Input for this task:

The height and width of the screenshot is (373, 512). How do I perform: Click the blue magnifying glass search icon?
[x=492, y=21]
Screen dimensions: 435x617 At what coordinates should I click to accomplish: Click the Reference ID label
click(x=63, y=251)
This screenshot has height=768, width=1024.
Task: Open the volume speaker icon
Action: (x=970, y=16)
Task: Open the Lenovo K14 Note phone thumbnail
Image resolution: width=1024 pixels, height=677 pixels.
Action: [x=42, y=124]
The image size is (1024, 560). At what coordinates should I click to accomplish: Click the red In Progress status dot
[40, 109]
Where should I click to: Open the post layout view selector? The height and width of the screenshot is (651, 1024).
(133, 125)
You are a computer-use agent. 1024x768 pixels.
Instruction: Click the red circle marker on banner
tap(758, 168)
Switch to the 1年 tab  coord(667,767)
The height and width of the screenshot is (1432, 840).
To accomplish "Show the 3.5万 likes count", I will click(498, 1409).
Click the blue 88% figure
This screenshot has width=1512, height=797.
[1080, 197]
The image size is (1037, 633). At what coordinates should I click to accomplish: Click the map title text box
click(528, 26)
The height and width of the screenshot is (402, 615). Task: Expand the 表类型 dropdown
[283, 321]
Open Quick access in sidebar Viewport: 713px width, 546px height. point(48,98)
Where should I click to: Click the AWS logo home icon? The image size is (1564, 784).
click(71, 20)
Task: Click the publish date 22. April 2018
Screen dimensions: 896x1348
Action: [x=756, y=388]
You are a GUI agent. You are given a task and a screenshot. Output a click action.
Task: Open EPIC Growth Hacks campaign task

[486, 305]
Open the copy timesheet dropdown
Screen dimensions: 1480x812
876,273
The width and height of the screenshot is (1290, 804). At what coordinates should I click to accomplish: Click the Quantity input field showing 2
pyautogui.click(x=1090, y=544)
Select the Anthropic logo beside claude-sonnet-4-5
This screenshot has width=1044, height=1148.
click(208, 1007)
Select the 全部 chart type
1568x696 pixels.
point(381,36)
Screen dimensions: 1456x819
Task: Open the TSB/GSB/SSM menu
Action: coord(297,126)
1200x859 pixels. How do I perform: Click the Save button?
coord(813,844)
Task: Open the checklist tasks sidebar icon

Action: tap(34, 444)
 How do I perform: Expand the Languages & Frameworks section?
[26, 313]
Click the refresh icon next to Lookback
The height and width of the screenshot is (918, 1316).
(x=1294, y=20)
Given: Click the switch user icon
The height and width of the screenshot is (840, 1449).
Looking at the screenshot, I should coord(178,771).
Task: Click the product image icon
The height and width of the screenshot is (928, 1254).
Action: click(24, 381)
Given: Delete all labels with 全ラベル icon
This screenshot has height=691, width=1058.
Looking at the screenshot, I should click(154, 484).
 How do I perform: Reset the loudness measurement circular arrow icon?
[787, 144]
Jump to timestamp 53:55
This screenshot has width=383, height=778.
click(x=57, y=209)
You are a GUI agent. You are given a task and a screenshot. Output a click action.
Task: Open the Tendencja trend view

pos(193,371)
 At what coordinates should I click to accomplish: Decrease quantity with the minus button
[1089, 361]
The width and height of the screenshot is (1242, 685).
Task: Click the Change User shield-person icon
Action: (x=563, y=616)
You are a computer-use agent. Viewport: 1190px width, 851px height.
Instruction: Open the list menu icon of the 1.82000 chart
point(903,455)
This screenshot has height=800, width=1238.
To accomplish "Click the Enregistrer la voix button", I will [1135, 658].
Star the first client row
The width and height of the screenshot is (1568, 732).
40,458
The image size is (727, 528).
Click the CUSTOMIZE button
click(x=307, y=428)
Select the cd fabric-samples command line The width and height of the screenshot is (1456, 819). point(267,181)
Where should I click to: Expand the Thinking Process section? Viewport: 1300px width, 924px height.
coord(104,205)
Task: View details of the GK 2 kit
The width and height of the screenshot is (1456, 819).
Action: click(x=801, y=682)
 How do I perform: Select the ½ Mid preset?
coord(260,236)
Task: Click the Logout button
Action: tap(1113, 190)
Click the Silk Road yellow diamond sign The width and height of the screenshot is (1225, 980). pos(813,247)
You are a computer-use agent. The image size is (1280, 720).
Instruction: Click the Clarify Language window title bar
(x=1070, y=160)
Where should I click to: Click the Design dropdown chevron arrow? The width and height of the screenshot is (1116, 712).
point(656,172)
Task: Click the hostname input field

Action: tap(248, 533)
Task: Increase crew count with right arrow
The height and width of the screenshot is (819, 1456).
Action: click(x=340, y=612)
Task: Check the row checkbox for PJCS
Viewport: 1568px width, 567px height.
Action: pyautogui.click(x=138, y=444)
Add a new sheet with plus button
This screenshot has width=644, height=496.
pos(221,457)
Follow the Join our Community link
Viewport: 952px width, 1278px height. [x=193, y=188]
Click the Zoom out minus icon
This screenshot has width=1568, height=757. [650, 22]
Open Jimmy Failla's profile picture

Problem: Filter the records above down to the lines that include the word "computer", and copy each of those lines.

Answer to this task:
You are a computer-use agent. 1024x768 pixels.
You are a computer-use agent. Viewport: 1190px width, 851px height.
You are a computer-use agent. The image size is (1280, 720).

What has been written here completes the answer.